Ahli meteorologi dengan CMA mencatat bahwa Topan In-Fa, yang terbentuk pada hari Minggu dan mendekati Provinsi Fujian China Timur, juga memberikan pengaruh yang cukup besar di Henan bahkan dari jauh, karena menawarkan pasokan uap air yang melimpah ke curah hujan jangka panjang di Henan, bahkan sebelum turun.
The Global Times mengetahui dari National Marine Environmental Forecasting Center (NMEFC), yang berafiliasi dengan Kementerian Sumber Daya Alam China, pada Rabu pagi bahwa Topan In-Fa kemungkinan akan mendarat di provinsi Zhejiang dan Fujian di China Timur pada Minggu pagi.
Dan karena dampak topan, perairan selatan di Laut China Timur telah melihat gelombang tinggi enam sampai 10 meter, mendorong NMEFC untuk memulai peringatan oranye untuk gelombang dan peringatan biru untuk gelombang badai pada Rabu sore.

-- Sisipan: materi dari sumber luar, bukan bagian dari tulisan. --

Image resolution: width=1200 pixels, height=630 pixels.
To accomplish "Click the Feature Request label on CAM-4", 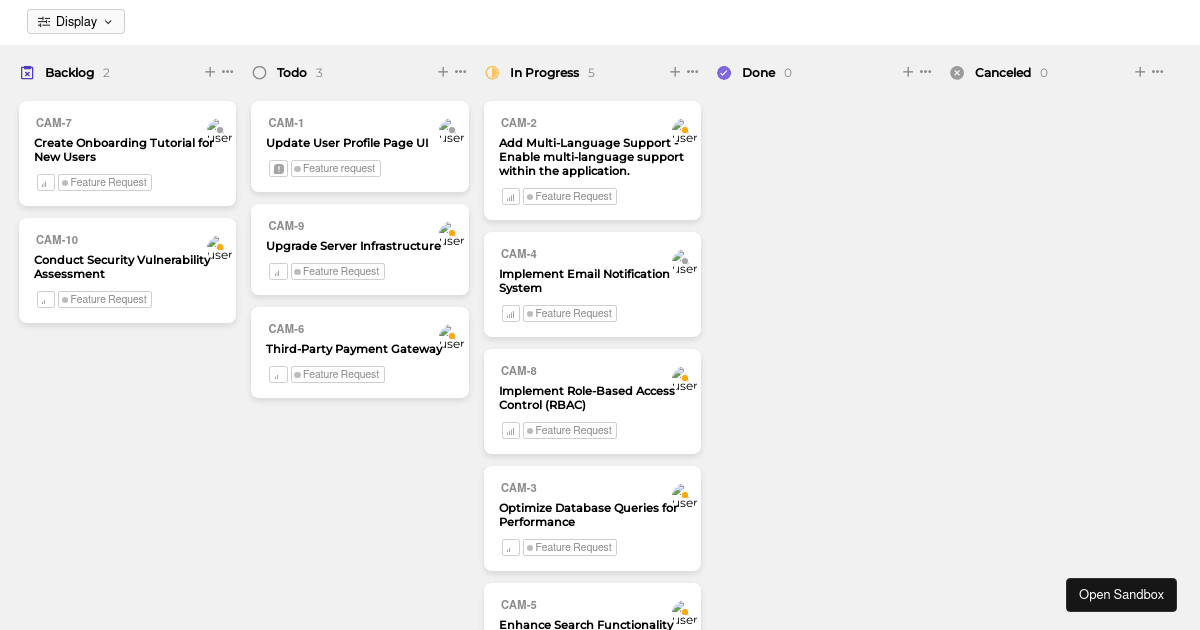I will click(x=569, y=313).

Lanskap unik yang dibawa dari Gunung Taihang dan Gunung Funiu di provinsi tersebut telah memungkinkan daerah curah hujan yang kuat untuk tetap stabil dan mandek di daerah dekat pegunungan, kata mereka.
Baca Juga: Eropa Dilanda Bajir Parah, Ternyata Tak Hanya Pemanasan Global Penyebabnya, Apa Lagi?

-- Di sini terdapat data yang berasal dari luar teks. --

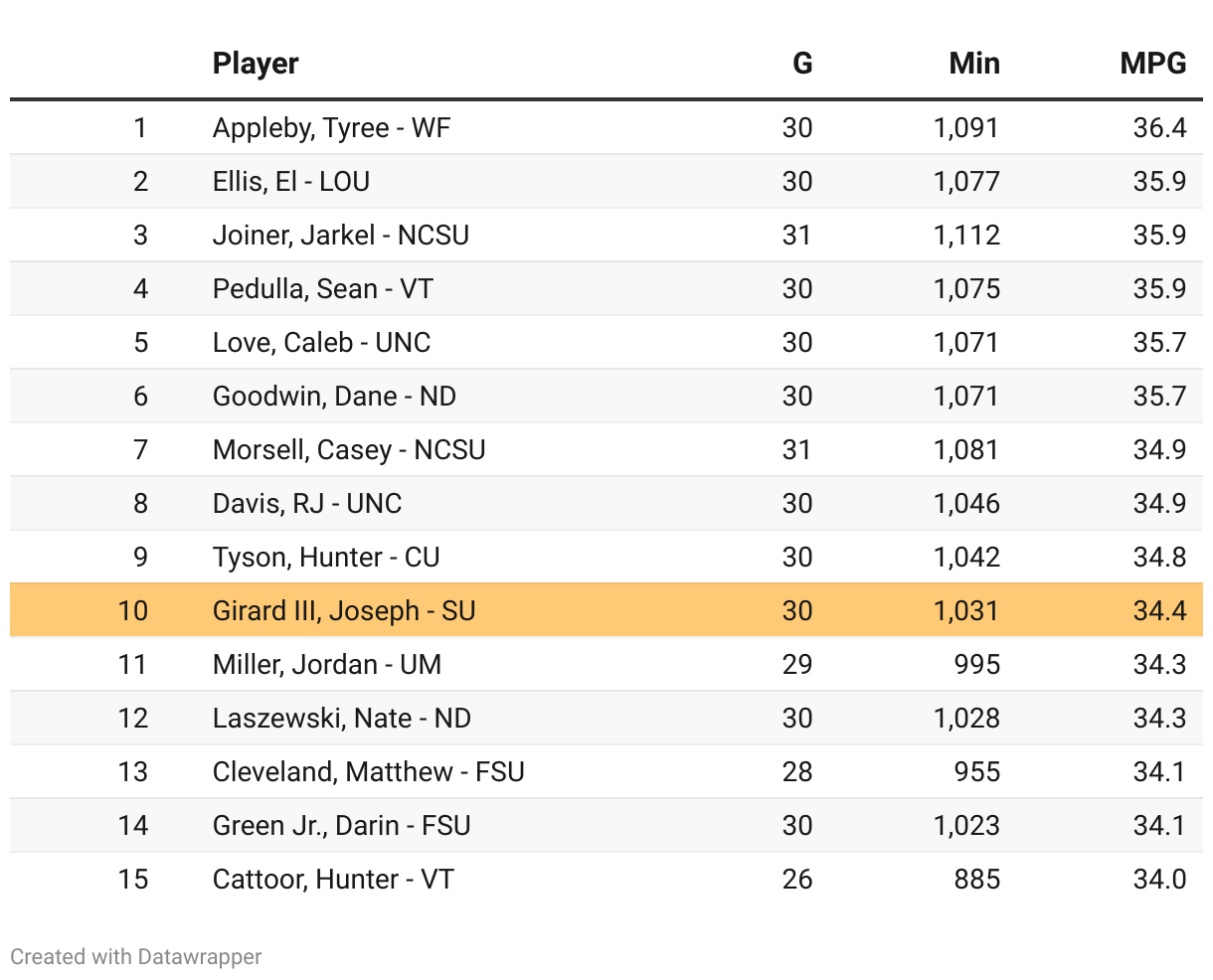Click the G column header
Screen dimensions: 1213x980
click(801, 64)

Sama seperti kereta api dengan banyak kompartemen yang lewat, arus konveksi yang lebih kecil dan sedang yang "membawa hujan badai" bergerak di sepanjang rute menuju Zhengzhou, yang menyebabkan badai hujan jangka panjang yang agak parah di ibu kota Henan, bahkan curah hujan yang ekstrem di beberapa daerah.
Menurut CMA, pihaknya telah memulai tanggap darurat untuk bencana cuaca buruk seperti itu pada 16 Juli.

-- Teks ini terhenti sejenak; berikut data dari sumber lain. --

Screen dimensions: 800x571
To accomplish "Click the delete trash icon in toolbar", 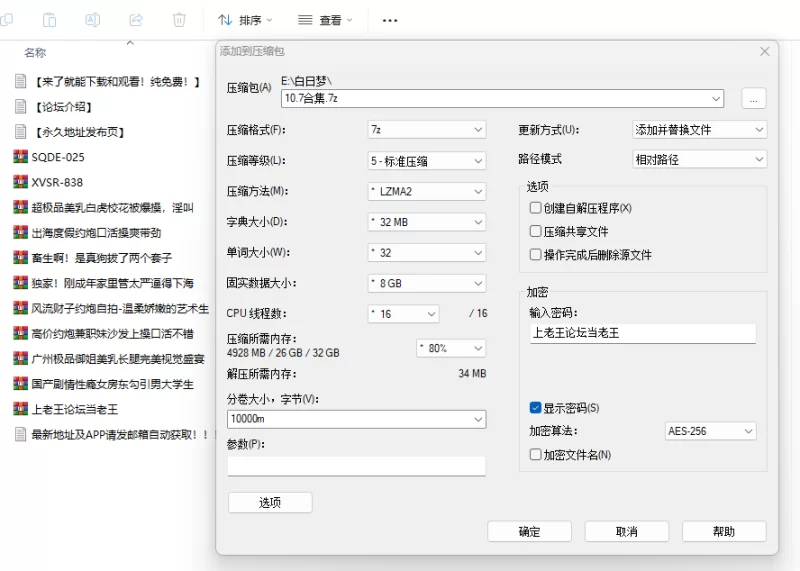I will [x=179, y=19].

Otoritas meteorologi lokal Henan juga telah merilis 1.427 peringatan dini dan 162 peringatan merah tentang badai hujan sejak Sabtu.
Sebanyak 120 juta pesan instan yang berisi peringatan seperti itu untuk cuaca ekstrem dikirim ke penduduk setempat dan sekitar 540.000 dari peringatan tersebut telah dikirim ke personel tanggap darurat setempat, kata CMA dalam pernyataannya.
Per perkiraan oleh CMA pada hari Rabu, Henan akan terus melihat hujan badai lebat (50 hingga 120 milimeter) di bagian tengah, barat, dan utara provinsi termasuk Zhengzhou. Dan curah hujan akan semakin ringan mulai Kamis.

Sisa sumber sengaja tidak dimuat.